Urban Outfitters (NASDAQ: URBN ) is facing tough times in 2014. The company's stock has declined by close to 10% this year, and it did not post impressive first-quarter results either. Urban has struggled due to rising competition in the apparel retail industry from the likes of American Eagle (NYSE: AEO ) and Abercrombie & Fitch (NYSE: ANF ) .
As a result, its namesake Urban Outfitters brand is struggling. However, the company remains optimistic about its long-term performance, driven by strength in its Free People and Anthropologie brands. Management is undertaking steps to improve sales, but analysts believe that the company will continue struggling in the near term. However, will Urban Outfitters be able to deliver in the long run?
Aiming for a comeback
The company is making aggressive investments to strengthen its business. It opened five new stores in the first quarter, which drove its wholesale segment sales 27% higher from the prior-year period. Going forward, Urban Outfitters plans to open around 35 to 40 new stores during this year, which include 12 new Urban Outfitters stores, 15 new Anthropologie stores, and 12 new Free People stores.
It will launch the Urban Outfitters and Anthropologie brands globally, while it will concentrate the Free People brand in North America. Apart from opening more stores, the company is focused on improving its brand product assortment. Urban Outfitters is now concentrating on customers between 18 to 28 years old.
Looking beyond the short-term pain
Keeping this in mind, the Urban Outfitters management team is working hard to build a fresh product assortment and a marketing plan that will resonate with this customer base. As a result of these initiatives, the company expects its gross margin to decline in the second quarter. Additionally, lower product margins and property expenses, along with the continued weakness in the Urban Outfitters brand, will weigh on its gross margin.
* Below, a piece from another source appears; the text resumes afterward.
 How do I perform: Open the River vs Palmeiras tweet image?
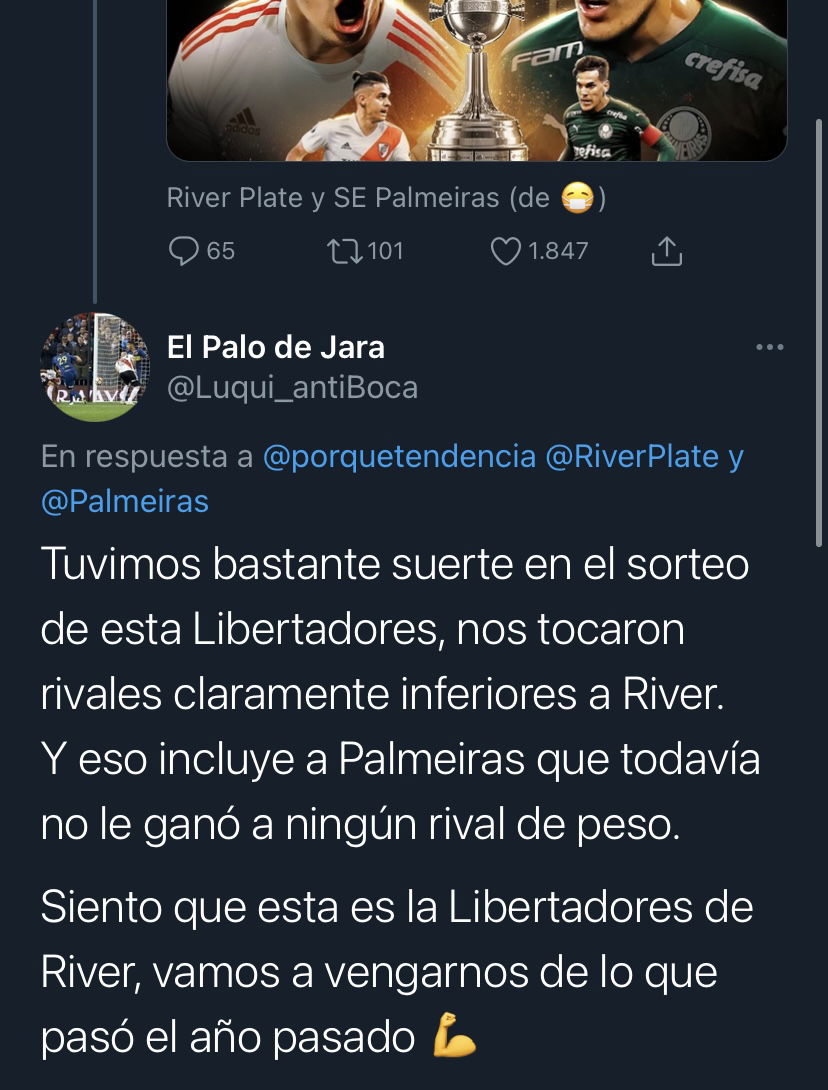(x=476, y=80)
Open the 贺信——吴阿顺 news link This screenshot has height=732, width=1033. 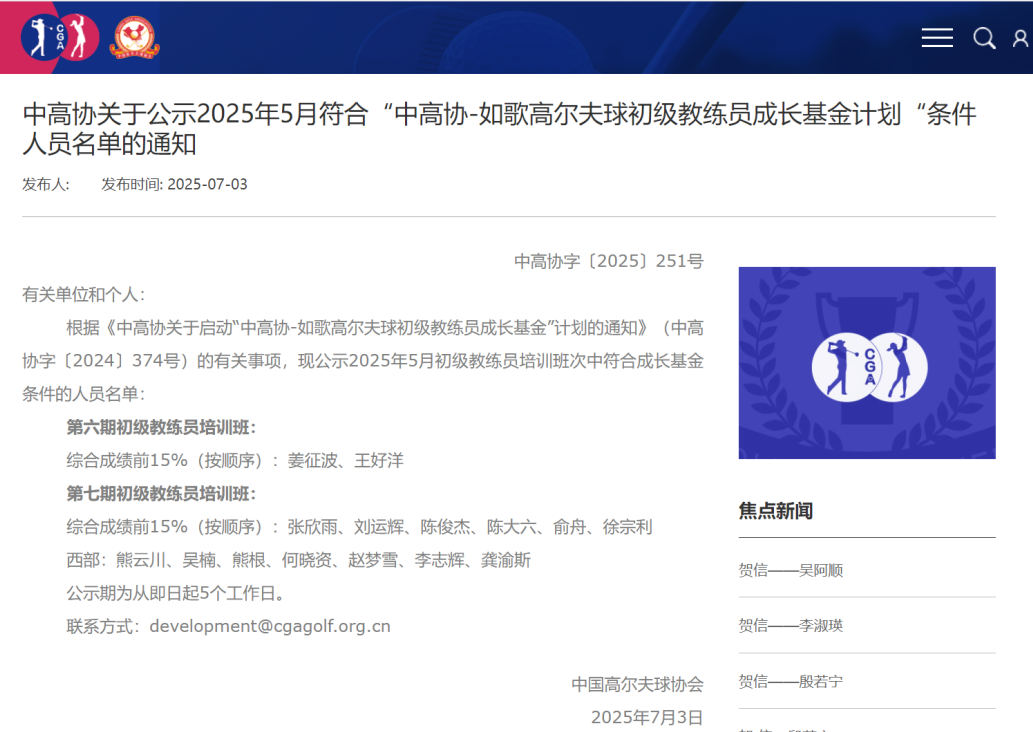tap(791, 570)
It expects its selling and general expenses to grow at a double-digit rate this year due to investments in technology and marketing initiatives. However, from a long-term perspective, Urban Outfitters' moves should result in customer acquisition and retention.
Urban Outfitters has partnered with various companies across different geographies to expand its international business. Its partner in Japan, World Company Limited, has opened five additional Free People stores in Tokyo, Osaka, and Kyoto. In Hong Kong, the retailer has partnered with Lane Crawford to open a shop-in-shop at its LAB Concept locations.
The company is also planning to launch a Chinese language website, which should give the Free People team a better understanding of the Chinese customer. This move will also allow it to access new wholesale shops on the Chinese mainland.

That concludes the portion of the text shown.